Roma. - “Willem sente”. E parla. Parla di una vita consumata. Vissuta. Parla della sua vita come mai forse ha fatto prima d’ora. Vincent dice di più delle parole. E’ il suo inconscio a vomitare le emozioni, le paure, le mani sporche di colore. Sporche di quell’ “insinuazione” cucitagli addosso fin dalla nascita. Il suo inconscio esplode e lotta contro l’uomo, il pittore, il folle. Contro Vincent.
La scena scarna di fronzoli porta lì, nell’essenza di Van Gogh. Nelle cornici della sua vita appese al genio e alla follia. Le luci ricordano i suoi autoritratti, quell’ ombra che domina lo sguardo, il suo amato cappello di paglia e quel meraviglioso cielo stellato, il buio della ragione illuminato dal genio della follia.
Una chiacchierata, un racconto. Una storia che si lascia immaginare e penetrare. Dietro l’innocua volontà di raccontarsi si cela non ancora il pittore, ma il bambino, l’uomo, la carne, il sangue, la solitudine che, miscelati insieme, danno tutti i colori della sua tavolozza. E’ un racconto che dà il massimo quando il respiro è incatenato in quella stanza ad espiare la colpa della pazzia. Da sottofondo una rabbia intiepidita che diventa autoironia. Vincent sorride di sé, ma sa bene che basta un colore più forte affinchè quella rabbia tiepida diventi incandescente follia. E allora il giallo domina. La pazzia della reclusione dell’ insensatezza vince. La voglia di uscire da quella stanza lo esaspera. Chiede la libertà. La sua tela.Di questo e di tutto Vincent, dà prova Leonardo Losavio. Nei gesti e negli sguardi, in ogni movimento Losavio fa “sentire” i colori di una vita passata sulla scia di intime e sofferte pennellate. Il corpo dell’attore sembra dare forma a figure plastiche di contorsioni perfettamente in linea con la contorsione delle parole. Il suo corpo si fa onda che travolge il pubblico. E in quella stanza ci entri davvero e addosso senti la disperazione e sotto le unghie, la lotta per uscirne. Senti ciò che forse realmente ha gridato e graffiato Vincent.

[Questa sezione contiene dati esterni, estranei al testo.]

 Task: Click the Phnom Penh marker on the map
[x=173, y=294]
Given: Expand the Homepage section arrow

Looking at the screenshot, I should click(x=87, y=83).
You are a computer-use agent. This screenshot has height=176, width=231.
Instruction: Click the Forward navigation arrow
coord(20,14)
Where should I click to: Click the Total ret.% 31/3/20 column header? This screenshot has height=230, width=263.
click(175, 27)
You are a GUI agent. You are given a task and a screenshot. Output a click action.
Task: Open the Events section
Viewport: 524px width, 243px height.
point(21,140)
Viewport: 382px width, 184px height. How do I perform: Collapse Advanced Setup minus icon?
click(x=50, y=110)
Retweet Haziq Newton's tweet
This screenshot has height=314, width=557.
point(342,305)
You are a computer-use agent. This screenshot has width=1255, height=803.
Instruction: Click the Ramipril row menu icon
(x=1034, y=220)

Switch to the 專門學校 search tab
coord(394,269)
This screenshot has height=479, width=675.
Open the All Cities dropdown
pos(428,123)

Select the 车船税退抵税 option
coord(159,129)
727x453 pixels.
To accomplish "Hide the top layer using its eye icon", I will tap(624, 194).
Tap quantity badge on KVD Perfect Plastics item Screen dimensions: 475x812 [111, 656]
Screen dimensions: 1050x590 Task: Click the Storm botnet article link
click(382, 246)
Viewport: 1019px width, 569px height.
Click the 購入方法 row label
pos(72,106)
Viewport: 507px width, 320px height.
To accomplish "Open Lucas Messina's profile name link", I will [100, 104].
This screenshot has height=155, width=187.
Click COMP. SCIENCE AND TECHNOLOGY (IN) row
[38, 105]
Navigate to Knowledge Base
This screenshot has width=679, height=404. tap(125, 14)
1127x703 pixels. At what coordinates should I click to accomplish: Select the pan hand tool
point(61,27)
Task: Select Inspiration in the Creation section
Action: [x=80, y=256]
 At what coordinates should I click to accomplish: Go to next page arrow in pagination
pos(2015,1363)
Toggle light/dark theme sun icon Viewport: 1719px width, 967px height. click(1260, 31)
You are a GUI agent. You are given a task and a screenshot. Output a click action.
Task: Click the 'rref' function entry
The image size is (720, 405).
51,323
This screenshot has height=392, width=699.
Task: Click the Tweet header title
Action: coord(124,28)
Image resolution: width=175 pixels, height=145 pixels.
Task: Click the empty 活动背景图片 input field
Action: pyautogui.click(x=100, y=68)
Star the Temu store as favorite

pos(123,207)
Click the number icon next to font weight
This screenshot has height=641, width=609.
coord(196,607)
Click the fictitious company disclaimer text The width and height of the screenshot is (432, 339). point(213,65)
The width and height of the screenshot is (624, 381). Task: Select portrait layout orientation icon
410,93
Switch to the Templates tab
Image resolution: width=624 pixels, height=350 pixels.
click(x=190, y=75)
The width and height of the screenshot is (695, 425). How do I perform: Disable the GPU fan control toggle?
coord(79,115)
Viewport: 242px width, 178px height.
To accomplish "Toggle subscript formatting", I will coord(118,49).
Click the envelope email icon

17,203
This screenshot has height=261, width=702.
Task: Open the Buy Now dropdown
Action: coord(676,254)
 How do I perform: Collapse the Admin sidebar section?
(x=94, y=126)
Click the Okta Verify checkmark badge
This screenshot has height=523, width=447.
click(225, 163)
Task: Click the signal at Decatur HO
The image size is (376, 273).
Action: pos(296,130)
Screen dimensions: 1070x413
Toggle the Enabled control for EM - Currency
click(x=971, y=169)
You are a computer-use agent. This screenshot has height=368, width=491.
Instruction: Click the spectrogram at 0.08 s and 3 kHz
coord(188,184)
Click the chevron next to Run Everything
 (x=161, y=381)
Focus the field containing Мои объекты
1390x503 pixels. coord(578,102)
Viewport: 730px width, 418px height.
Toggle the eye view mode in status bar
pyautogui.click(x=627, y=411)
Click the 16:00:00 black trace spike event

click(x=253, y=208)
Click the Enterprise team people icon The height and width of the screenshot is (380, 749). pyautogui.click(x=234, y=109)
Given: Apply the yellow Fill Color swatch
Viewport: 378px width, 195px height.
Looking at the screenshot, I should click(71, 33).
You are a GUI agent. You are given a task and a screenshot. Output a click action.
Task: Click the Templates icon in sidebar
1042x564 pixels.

Poi il ritmo riprende fiato e ritorna l’ironica tiepida rabbia. Ma inevitabilmente riappare il senso di quella vita. Ed ecco Losavio nuovamente contorcere ogni piccola espressione del corpo e dello sguardo, delle mani della testa. Vincent qui abbonda, ma Losavio sovrabbonda e fa uscire fuori, come da una coppa che trabocca di assenzio e colori, il Willem Vincent Van Gogh che nessuno ha mai osato vedere né pensare.